Reading passage:
Those missing flavors of dict
Project description
Overview
Those dict flavours that you have probably thought of at some point. Zero dependencies.
Installation
pip install those-dicts
TL;DR
Below you may find examples of behavior under normal dist-style usage of those_dicts. Essentially those are dicts but with a twist.
from those_dicts import BatchedDict, GraphDict, TwoWayDict, OOMDict
my_batched_dict = BatchedDict(nested=True)
client1 = dict(name='Lieutenant', surname='Kowalski',
address=dict(street='Funny Avenue', city='Elsewhere'))
client2 = dict(name='Thomas', surname='Dison',
address=dict(street='Lightbulb St.', city='Elsewhere'))
my_batched_dict.update(client1)
my_batched_dict.update(client2)
# >>> my_batched_dict['name']
# ['Lieutenant', 'Thomas']
# >>> my_batched_dict['address']
# {'street': ['Funny Avenue', 'Lightbulb St.'], 'city': ['Elsewhere', 'Elsewhere']}
my_graph_dict = GraphDict(Warsaw='Katowice', Katowice='Gdansk', Gdansk='Warsaw')
flights_to_germany = dict(Warsaw='Berlin', Katowice='Frankfurt')
flights_from_germany = dict(Berlin='Warsaw', Frankfurt='Katowice')
my_graph_dict.update(flights_to_germany)
my_graph_dict.update(flights_from_germany)
# >>> my_graph_dict['Warsaw']
# {'Berlin', 'Katowice'}
# >>> my_graph_dict['Berlin']
# 'Warsaw'
my_twoway_dict = TwoWayDict({('Eric', 'Doe'): ('Ella', 'Moon')})
# >>> my_twoway_dict[('Ella', 'Moon')] == ('Eric', 'Doe')
# True
# >>> my_twoway_dict[('Eric', 'Doe')] == ('Ella', 'Moon')
# True
new_marriage_after_divorce = {('Ella', 'Moon'): ('Benny', 'Hills')}
my_twoway_dict.update(new_marriage_after_divorce)
# >>> my_twoway_dict[('Ella', 'Moon')] == ('Benny', 'Hills')
# True
# >>> my_twoway_dict[('Eric', 'Doe')] is None
# True
from some_lib import ObjWithDefinedSize
my_oom_dict = OOMDict(max_ram_entries=10)

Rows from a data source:

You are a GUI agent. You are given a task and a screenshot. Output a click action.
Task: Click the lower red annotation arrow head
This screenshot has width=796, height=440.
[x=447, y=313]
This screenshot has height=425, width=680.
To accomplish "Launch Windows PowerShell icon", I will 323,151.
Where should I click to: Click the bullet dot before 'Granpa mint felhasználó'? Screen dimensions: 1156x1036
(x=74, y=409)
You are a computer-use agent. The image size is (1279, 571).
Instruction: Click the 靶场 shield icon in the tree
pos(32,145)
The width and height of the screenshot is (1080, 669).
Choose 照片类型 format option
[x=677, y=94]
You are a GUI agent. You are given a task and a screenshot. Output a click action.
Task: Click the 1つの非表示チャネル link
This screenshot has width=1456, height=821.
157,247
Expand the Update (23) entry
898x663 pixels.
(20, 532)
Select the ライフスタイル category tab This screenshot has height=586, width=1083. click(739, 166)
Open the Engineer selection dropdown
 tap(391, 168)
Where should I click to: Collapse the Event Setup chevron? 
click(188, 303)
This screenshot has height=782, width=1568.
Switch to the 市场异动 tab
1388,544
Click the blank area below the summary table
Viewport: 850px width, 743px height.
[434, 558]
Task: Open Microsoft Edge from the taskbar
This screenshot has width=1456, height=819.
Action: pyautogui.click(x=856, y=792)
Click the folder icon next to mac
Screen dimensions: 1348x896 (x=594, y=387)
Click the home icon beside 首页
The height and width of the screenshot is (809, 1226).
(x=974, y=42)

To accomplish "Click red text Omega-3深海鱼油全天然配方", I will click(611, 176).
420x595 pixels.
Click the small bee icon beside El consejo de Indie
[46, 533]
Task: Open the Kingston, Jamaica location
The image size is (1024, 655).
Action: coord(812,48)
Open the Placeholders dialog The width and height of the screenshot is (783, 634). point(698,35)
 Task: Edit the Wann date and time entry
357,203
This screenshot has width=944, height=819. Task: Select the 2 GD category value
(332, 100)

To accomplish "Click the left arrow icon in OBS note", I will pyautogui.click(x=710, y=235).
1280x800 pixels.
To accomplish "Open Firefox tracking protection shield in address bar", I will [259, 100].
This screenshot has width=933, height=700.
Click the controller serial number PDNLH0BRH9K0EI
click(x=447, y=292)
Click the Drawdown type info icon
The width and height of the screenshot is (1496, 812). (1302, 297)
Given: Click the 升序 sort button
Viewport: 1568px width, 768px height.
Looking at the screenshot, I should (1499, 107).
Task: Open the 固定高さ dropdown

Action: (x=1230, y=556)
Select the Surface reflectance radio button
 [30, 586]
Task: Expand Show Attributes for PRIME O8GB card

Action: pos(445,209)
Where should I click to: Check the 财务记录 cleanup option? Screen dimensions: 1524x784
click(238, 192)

Exercise instructions:
1. On the those-dicts project page, what command installs the package?
2. Continue the those-dicts project page from its last line.

Task results:
1. pip install those-dicts

2.
my_oom_dict.update([str(k): ObjWithDefinedSize(mb_size=k) for k in range(1000)])
# first 10 objects are in RAM, the rest is on the disk
del my_oom_dict # clears the disk also
Getting Started
BatchedDict
When you want to aggregate multiple dicts:
from those_dicts import BatchedDict
my_batched_dict = BatchedDict()
my_batched_nested = BatchedDict(nested=True)
client1 = dict(name='Lieutenant', surname='Kowalski',
address=dict(street='Funny Avenue', city='Elsewhere'))
client2 = dict(name='Thomas', surname='Dison',
address=dict(street='Lightbulb St.', city='Elsewhere'))
my_batched_dict.update(client1)
my_batched_dict.update(client2)
my_batched_nested.update(client1)
my_batched_nested.update(client2)
# or equivalently, because it is a dict
my_batched_dict = BatchedDict(name='Lieutenant', surname='Kowalski',
address=dict(street='Funny Avenue', city='Elsewhere'))
my_batched_nested = BatchedDict(nested=True, name='Lieutenant', surname='Kowalski',
address=dict(street='Funny Avenue', city='Elsewhere'))
my_batched_dict.update(client2)
my_batched_nested.update(client2)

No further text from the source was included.